I’m famously not a fan of Mitt Romney and I’ve endorsed Newt Gingrich; so it’s fair to take what I have to say about Ron Paul with a grain of salt.
But, let’s set aside whether I’m a fan of Ron Paul or not (I’m not) and discuss how electable he may be. Over at Reason, Emily Elkins has written an article called Is Ron Paul Electable? Iowa Says He Might Be. Here’s the gist of it… (continued here)
As the Washington Post makes clear, calling a candidate electable is not a compliment. What is significant is calling a candidate unelectable. That is a slam.
Supposedly, Romney is a clean candidate with a resume that says all the right things.
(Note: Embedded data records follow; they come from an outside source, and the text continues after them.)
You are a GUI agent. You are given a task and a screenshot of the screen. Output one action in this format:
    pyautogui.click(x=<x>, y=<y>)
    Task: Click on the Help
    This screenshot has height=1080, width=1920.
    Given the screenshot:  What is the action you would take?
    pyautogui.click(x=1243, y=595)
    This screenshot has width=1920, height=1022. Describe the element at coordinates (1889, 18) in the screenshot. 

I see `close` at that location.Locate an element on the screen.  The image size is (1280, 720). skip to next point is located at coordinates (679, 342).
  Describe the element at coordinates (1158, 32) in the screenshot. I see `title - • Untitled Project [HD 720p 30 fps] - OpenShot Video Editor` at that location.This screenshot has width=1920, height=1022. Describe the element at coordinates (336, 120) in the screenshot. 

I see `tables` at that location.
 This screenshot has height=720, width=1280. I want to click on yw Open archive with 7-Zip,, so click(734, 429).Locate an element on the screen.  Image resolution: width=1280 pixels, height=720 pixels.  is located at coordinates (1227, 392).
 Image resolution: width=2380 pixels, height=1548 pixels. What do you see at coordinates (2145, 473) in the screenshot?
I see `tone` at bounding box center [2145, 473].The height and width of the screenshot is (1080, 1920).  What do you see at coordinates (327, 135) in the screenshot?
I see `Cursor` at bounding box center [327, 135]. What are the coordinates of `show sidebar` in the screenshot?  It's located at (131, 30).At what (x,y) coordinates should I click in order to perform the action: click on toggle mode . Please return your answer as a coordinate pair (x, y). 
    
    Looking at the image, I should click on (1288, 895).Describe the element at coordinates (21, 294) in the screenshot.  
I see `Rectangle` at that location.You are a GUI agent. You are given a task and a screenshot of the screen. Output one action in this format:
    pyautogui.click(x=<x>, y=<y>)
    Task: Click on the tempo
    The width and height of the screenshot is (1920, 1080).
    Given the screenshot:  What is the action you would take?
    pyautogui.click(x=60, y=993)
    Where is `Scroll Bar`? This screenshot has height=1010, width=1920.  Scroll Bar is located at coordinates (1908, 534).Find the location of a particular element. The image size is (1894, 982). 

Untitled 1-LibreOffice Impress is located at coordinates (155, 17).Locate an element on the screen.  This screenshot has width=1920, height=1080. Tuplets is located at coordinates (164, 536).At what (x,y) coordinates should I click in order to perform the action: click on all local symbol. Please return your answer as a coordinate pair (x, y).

Unfortunately, what Romney’s record says is that he does not firmly stand on principle. With a little research, provided here in 2012 PRESIDENTIAL PROS AND CONS: GENERAL OBSERVATIONS ON MITT ROMNEY, we can see Romney has a long history of flip-flops. Apparently, Romney takes whatever position he thinks best suited to get him elected. Such a man may fit some people’s definition of “clean”, but that sort of “clean” describes a man who cannot be trusted to do the right thing.
Because of what his record says about him, Romney has not run on his record. He has run on the money he has used to fund a negative campaign (see here).
About a week before the Ohio primary, polls showed Rick Santorum with a lead of almost 10 percentage points over Mitt Romney. After the election, his campaign tried to spin it as a victory when Santorum lost by just 10,000 votes. In between, Romney, and his allied superPAC, had outspent the former Pennsylvania senator by a four-to-one margin. The torrent of negative ads the bulk of that money was used on was credited for Romney’s come-from-behind win. (continued here)
In the general election, when Romney is running against the Democratic Party’s establishment’s candidate, a candidate with the money to answer his ads, Romney’s negative campaign ads will not work. As a purely practical matter, that means he cannot simply purchase the White House. He must give people a reason to turn out to vote for him, and he is not doing that. He is just presenting himself as “electable”.
As much as possible, we need to elect someone who stands for the principles on which our nation was founded. But that is not what the establishment wants. What the establishment wants is to use our own government to separate us from our money. That is why they want a “safe” candidate, someone willing to continue the costly, unconstitutional programs that are bankrupting us. That is why — if we love our country — we must vote our conscience. We must vote for the man whose character we most respect.